O que acontece quando um rio ganha direitos legais? Essa é uma das questões que conduz a exposição coletiva ‘Chamar o Rio’, com curadoria de Paula Borghi, que a Christal Galeria inaugura, nesta quinta-feira (9), a partir das 19h. O título aciona um duplo sentido: chamar o rio pelo nome e, ao mesmo tempo, lutar por seus direitos. A abertura contará com uma performance dos artistas Ziel Karapotó e Olinda Tupinambá.

Inspirada pela filosofia do bem-viver, a exposição parte da ideia de que os rios têm o direito de existir como qualquer outro ser vivo, independentemente de possuírem forma humana, propondo uma reflexão sobre a natureza como sujeito de direito.

A exposição contará com um recorte territorial latino-americano de 16 artistas contemporâneos em atividade e com pesquisas que não fazem distinção entre cultura e natureza. São artistas indígenas e não indígenas da Argentina, Brasil, Chile, Colômbia, Cuba, El Salvador, Porto Rico e Venezuela. Serão apresentados trabalhos em vídeo, performance, objeto, desenho, pintura, fotografia e foto-performance — todos questionando as fronteiras entre cultura e natureza, humanos e não humanos, conceitos centrais para a manutenção da matriz colonial de poder.

“No ano em que o Brasil sediará a COP 30, evento no qual líderes mundiais, cientistas e atores da sociedade civil se reunirão para discutir ações para mitigar as mudanças climáticas, é fundamental colocar este tema também na agenda cultural”, defende a curadora da exposição, Paula Borghi.

Segundo a fundadora da Christal Galeria, Christiana Asfora, a mostra coletiva é um chamado por novas formas de proteção ambiental alinhadas aos modos de vida dos povos originários. Nas últimas duas décadas, indígenas e ativistas não indígenas vêm reivindicando ações legais que reconheçam os rios como pessoas jurídicas para garantir sua saúde e preservação.

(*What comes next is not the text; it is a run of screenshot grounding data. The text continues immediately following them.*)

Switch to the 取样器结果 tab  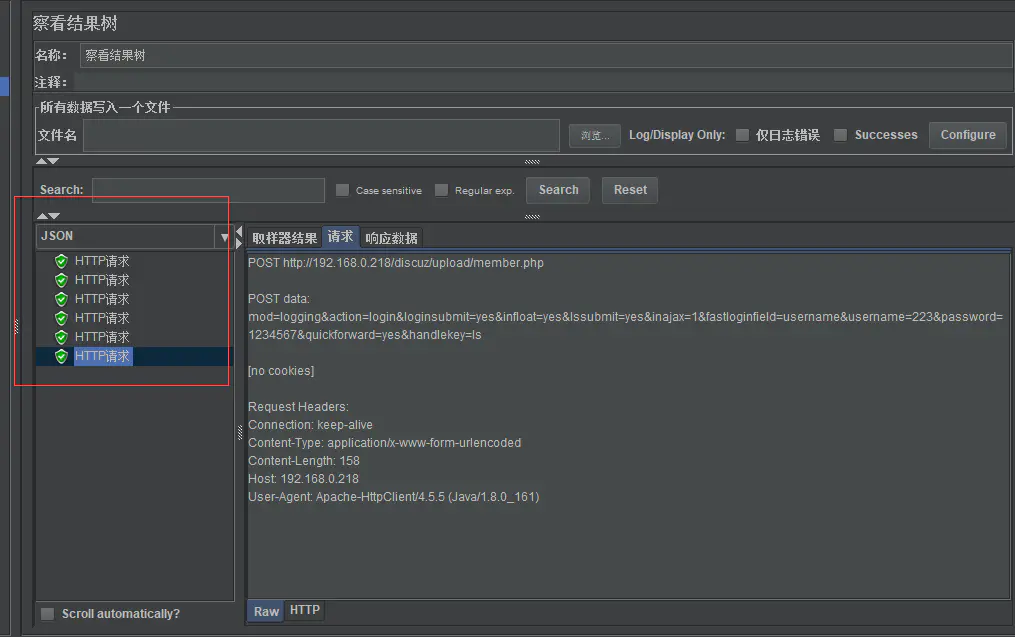pos(284,238)
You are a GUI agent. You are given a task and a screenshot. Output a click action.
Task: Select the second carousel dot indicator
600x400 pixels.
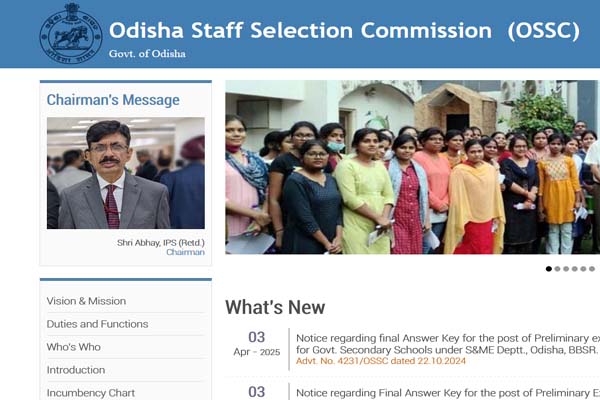[558, 269]
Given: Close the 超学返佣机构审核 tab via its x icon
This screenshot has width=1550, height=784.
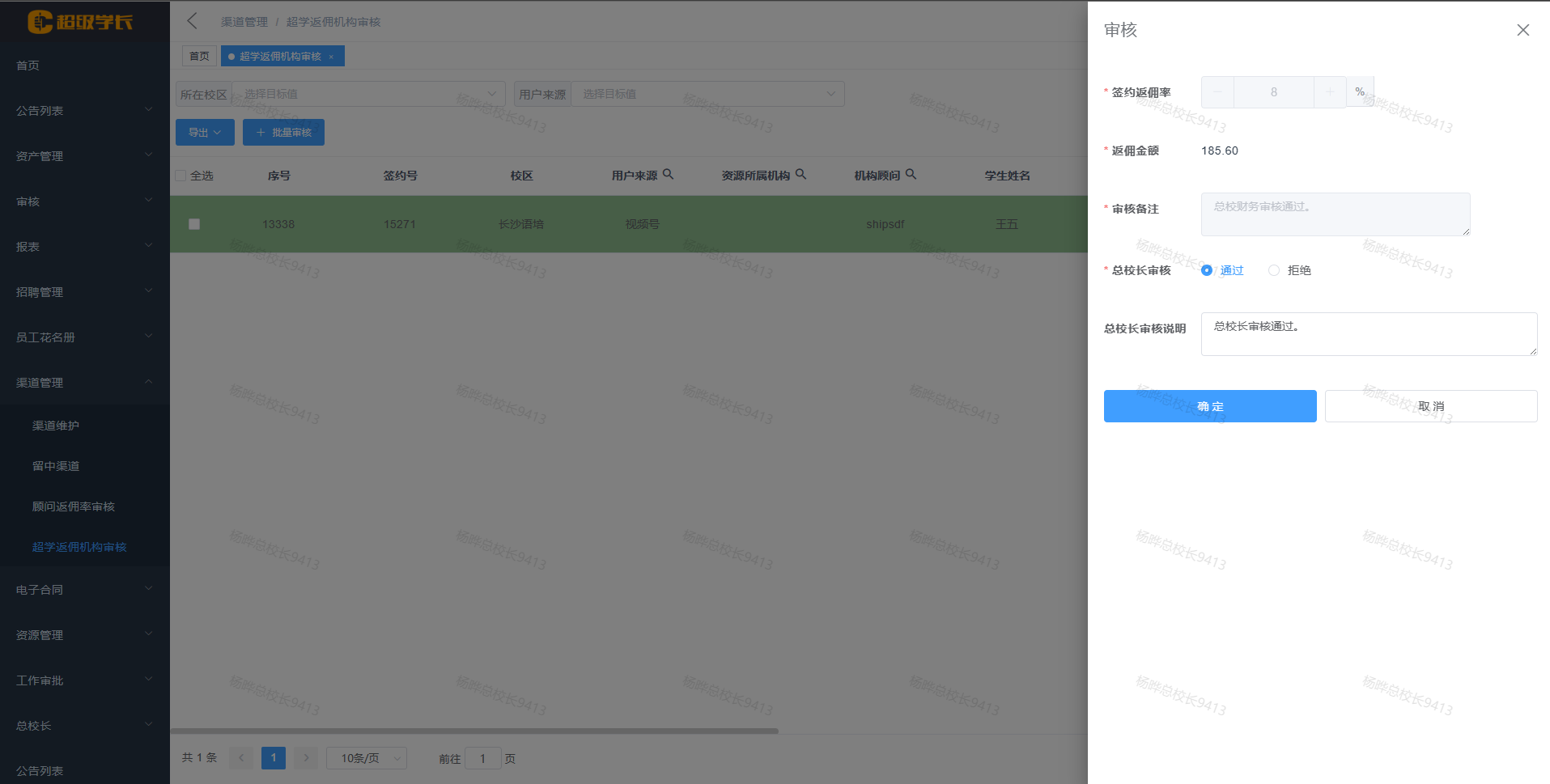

Alguns exemplos internacionais reforçam esse movimento. O Rio Whanganui, na Nova Zelândia — considerado ancestral do povo Mori — recebeu, em 2017, o status de pessoa jurídica. Desde então, representantes Mori participam de todos os conselhos e comitês responsáveis pela gestão da área, garantindo sua presença nas decisões sobre projetos de construção e intervenções ambientais.

No entanto, nem todos os casos têm sido bem-sucedidos. O Rio Atrato, na Colômbia, declarado entidade legal em 2016, segue com seus direitos violados devido à poluição causada pelo garimpo. “Nem todos os casos de reconhecimento dos rios como pessoas jurídicas são suficientes para a garantia de seus direitos, assim como ocorre com os das pessoas humanas”, acrescenta Paula Borghi.

Ao reunir obras que evocam as dimensões políticas e sagradas das águas, Chamar o Rio convida o público a refletir sobre a urgência de proteger os rios e a imaginar novas formas de convivência entre seres humanos e não humanos.